▶ **What the exercise asks**
Retyping the entire listing exactly is the task.

-=-=-=-=-

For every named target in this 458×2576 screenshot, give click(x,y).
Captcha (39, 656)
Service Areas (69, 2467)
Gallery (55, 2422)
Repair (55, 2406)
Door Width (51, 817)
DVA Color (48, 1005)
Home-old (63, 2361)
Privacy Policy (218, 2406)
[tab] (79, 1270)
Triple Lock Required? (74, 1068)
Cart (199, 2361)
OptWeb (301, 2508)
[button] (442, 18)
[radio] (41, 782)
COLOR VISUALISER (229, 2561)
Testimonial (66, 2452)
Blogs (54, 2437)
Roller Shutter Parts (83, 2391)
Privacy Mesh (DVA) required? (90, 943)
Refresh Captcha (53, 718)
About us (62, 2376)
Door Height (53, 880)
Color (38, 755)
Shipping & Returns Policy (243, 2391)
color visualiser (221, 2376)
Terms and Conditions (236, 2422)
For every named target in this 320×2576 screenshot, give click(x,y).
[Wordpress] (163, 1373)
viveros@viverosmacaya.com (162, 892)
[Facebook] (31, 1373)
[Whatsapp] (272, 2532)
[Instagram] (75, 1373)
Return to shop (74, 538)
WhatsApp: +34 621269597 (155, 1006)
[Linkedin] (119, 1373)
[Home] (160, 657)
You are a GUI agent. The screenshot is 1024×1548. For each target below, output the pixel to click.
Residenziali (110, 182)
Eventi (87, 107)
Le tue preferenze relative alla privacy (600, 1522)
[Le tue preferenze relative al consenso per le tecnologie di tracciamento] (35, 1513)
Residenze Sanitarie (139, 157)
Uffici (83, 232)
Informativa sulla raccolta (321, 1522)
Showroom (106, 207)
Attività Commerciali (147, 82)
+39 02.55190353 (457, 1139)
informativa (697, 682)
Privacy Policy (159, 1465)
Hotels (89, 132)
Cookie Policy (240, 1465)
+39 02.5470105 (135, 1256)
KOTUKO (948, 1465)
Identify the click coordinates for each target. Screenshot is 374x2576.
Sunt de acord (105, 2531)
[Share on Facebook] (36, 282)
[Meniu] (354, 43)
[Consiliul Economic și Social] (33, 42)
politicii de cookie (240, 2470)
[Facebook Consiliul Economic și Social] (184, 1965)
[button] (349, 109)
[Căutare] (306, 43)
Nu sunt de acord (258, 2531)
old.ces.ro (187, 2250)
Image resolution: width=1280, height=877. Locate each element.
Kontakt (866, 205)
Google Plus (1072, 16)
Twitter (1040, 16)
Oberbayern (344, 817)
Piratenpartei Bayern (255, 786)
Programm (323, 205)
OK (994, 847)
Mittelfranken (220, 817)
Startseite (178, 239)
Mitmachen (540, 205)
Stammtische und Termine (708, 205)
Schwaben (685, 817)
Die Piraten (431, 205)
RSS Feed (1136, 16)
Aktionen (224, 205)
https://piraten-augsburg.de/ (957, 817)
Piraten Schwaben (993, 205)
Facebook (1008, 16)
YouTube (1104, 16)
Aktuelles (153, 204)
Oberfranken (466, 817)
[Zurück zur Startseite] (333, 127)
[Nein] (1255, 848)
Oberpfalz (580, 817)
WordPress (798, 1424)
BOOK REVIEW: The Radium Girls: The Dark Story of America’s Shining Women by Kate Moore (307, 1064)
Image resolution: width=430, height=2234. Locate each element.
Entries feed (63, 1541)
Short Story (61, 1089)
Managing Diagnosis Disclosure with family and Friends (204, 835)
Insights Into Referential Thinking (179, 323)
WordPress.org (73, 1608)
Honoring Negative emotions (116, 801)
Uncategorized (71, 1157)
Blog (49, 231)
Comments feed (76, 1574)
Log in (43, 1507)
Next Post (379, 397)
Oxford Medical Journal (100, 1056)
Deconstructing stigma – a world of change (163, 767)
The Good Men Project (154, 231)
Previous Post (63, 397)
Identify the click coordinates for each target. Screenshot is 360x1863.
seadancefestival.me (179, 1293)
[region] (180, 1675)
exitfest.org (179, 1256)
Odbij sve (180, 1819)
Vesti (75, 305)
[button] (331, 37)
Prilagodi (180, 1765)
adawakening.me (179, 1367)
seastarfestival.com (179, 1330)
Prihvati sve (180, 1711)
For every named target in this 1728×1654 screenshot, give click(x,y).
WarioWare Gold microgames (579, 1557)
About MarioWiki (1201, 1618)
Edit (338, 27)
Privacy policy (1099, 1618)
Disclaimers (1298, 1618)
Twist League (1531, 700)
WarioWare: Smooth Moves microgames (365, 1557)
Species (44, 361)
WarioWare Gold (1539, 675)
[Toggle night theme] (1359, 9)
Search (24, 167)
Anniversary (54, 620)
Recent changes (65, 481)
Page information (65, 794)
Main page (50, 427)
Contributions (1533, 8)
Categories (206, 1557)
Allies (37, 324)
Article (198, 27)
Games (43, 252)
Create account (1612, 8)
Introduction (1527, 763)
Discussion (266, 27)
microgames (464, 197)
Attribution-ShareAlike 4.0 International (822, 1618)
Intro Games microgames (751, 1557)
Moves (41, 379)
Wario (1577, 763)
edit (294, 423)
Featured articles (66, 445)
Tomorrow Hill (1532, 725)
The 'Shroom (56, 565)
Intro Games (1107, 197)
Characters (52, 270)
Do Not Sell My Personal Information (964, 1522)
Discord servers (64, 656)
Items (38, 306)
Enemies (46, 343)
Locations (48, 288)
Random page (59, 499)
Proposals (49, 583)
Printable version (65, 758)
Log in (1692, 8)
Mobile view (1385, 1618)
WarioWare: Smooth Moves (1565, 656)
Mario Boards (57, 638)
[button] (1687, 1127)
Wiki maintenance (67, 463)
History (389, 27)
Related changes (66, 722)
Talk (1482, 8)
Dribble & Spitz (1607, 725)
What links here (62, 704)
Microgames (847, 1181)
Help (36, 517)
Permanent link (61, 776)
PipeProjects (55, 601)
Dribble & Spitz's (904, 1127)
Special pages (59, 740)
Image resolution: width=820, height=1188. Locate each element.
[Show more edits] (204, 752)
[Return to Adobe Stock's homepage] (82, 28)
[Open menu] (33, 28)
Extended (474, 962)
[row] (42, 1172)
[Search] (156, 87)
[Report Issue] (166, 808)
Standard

-=-=-=-=-

▶ **Solution to this problem**
For every named target in this 458×2576 screenshot, give click(x,y).
Captcha (39, 656)
Service Areas (69, 2467)
Gallery (55, 2422)
Repair (55, 2406)
Door Width (51, 817)
DVA Color (48, 1005)
Home-old (63, 2361)
Privacy Policy (218, 2406)
[tab] (79, 1270)
Triple Lock Required? (74, 1068)
Cart (199, 2361)
OptWeb (301, 2508)
[button] (442, 18)
[radio] (41, 782)
COLOR VISUALISER (229, 2561)
Testimonial (66, 2452)
Blogs (54, 2437)
Roller Shutter Parts (83, 2391)
Privacy Mesh (DVA) required? (90, 943)
Refresh Captcha (53, 718)
About us (62, 2376)
Door Height (53, 880)
Color (38, 755)
Shipping & Returns Policy (243, 2391)
color visualiser (221, 2376)
Terms and Conditions (236, 2422)
For every named target in this 320×2576 screenshot, give click(x,y).
[Wordpress] (163, 1373)
viveros@viverosmacaya.com (162, 892)
[Facebook] (31, 1373)
[Whatsapp] (272, 2532)
[Instagram] (75, 1373)
Return to shop (74, 538)
WhatsApp: +34 621269597 (155, 1006)
[Linkedin] (119, 1373)
[Home] (160, 657)
You are a GUI agent. The screenshot is 1024×1548. For each target below, output the pixel to click.
Residenziali (110, 182)
Eventi (87, 107)
Le tue preferenze relative alla privacy (600, 1522)
[Le tue preferenze relative al consenso per le tecnologie di tracciamento] (35, 1513)
Residenze Sanitarie (139, 157)
Uffici (83, 232)
Informativa sulla raccolta (321, 1522)
Showroom (106, 207)
Attività Commerciali (147, 82)
+39 02.55190353 (457, 1139)
informativa (697, 682)
Privacy Policy (159, 1465)
Hotels (89, 132)
Cookie Policy (240, 1465)
+39 02.5470105 (135, 1256)
KOTUKO (948, 1465)
Identify the click coordinates for each target. Screenshot is 374x2576.
Sunt de acord (105, 2531)
[Share on Facebook] (36, 282)
[Meniu] (354, 43)
[Consiliul Economic și Social] (33, 42)
politicii de cookie (240, 2470)
[Facebook Consiliul Economic și Social] (184, 1965)
[button] (349, 109)
[Căutare] (306, 43)
Nu sunt de acord (258, 2531)
old.ces.ro (187, 2250)
Image resolution: width=1280, height=877. Locate each element.
Kontakt (866, 205)
Google Plus (1072, 16)
Twitter (1040, 16)
Oberbayern (344, 817)
Piratenpartei Bayern (255, 786)
Programm (323, 205)
OK (994, 847)
Mittelfranken (220, 817)
Startseite (178, 239)
Mitmachen (540, 205)
Stammtische und Termine (708, 205)
Schwaben (685, 817)
Die Piraten (431, 205)
RSS Feed (1136, 16)
Aktionen (224, 205)
https://piraten-augsburg.de/ (957, 817)
Piraten Schwaben (993, 205)
Facebook (1008, 16)
YouTube (1104, 16)
Aktuelles (153, 204)
Oberfranken (466, 817)
[Zurück zur Startseite] (333, 127)
[Nein] (1255, 848)
Oberpfalz (580, 817)
WordPress (798, 1424)
BOOK REVIEW: The Radium Girls: The Dark Story of America’s Shining Women by Kate Moore (307, 1064)
Image resolution: width=430, height=2234. Locate each element.
Entries feed (63, 1541)
Short Story (61, 1089)
Managing Diagnosis Disclosure with family and Friends (204, 835)
Insights Into Referential Thinking (179, 323)
WordPress.org (73, 1608)
Honoring Negative emotions (116, 801)
Uncategorized (71, 1157)
Blog (49, 231)
Comments feed (76, 1574)
Log in (43, 1507)
Next Post (379, 397)
Oxford Medical Journal (100, 1056)
Deconstructing stigma – a world of change (163, 767)
The Good Men Project (154, 231)
Previous Post (63, 397)
Identify the click coordinates for each target. Screenshot is 360x1863.
seadancefestival.me (179, 1293)
[region] (180, 1675)
exitfest.org (179, 1256)
Odbij sve (180, 1819)
Vesti (75, 305)
[button] (331, 37)
Prilagodi (180, 1765)
adawakening.me (179, 1367)
seastarfestival.com (179, 1330)
Prihvati sve (180, 1711)
For every named target in this 1728×1654 screenshot, give click(x,y).
WarioWare Gold microgames (579, 1557)
About MarioWiki (1201, 1618)
Edit (338, 27)
Privacy policy (1099, 1618)
Disclaimers (1298, 1618)
Twist League (1531, 700)
WarioWare: Smooth Moves microgames (365, 1557)
Species (44, 361)
WarioWare Gold (1539, 675)
[Toggle night theme] (1359, 9)
Search (24, 167)
Anniversary (54, 620)
Recent changes (65, 481)
Page information (65, 794)
Main page (50, 427)
Contributions (1533, 8)
Categories (206, 1557)
Allies (37, 324)
Article (198, 27)
Games (43, 252)
Create account (1612, 8)
Introduction (1527, 763)
Discussion (266, 27)
microgames (464, 197)
Attribution-ShareAlike 4.0 International (822, 1618)
Intro Games microgames (751, 1557)
Moves (41, 379)
Wario (1577, 763)
edit (294, 423)
Featured articles (66, 445)
Tomorrow Hill (1532, 725)
The 'Shroom (56, 565)
Intro Games (1107, 197)
Characters (52, 270)
Do Not Sell My Personal Information (964, 1522)
Discord servers (64, 656)
Items (38, 306)
Enemies (46, 343)
Locations (48, 288)
Random page (59, 499)
Proposals (49, 583)
Printable version (65, 758)
Log in (1692, 8)
Mobile view (1385, 1618)
WarioWare: Smooth Moves (1565, 656)
Mario Boards (57, 638)
[button] (1687, 1127)
Wiki maintenance (67, 463)
History (389, 27)
Related changes (66, 722)
Talk (1482, 8)
Dribble & Spitz (1607, 725)
What links here (62, 704)
Microgames (847, 1181)
Help (36, 517)
Permanent link (61, 776)
PipeProjects (55, 601)
Dribble & Spitz's (904, 1127)
Special pages (59, 740)
Image resolution: width=820, height=1188. Locate each element.
[Show more edits] (204, 752)
[Return to Adobe Stock's homepage] (82, 28)
[Open menu] (33, 28)
Extended (474, 962)
[row] (42, 1172)
[Search] (156, 87)
[Report Issue] (166, 808)
Standard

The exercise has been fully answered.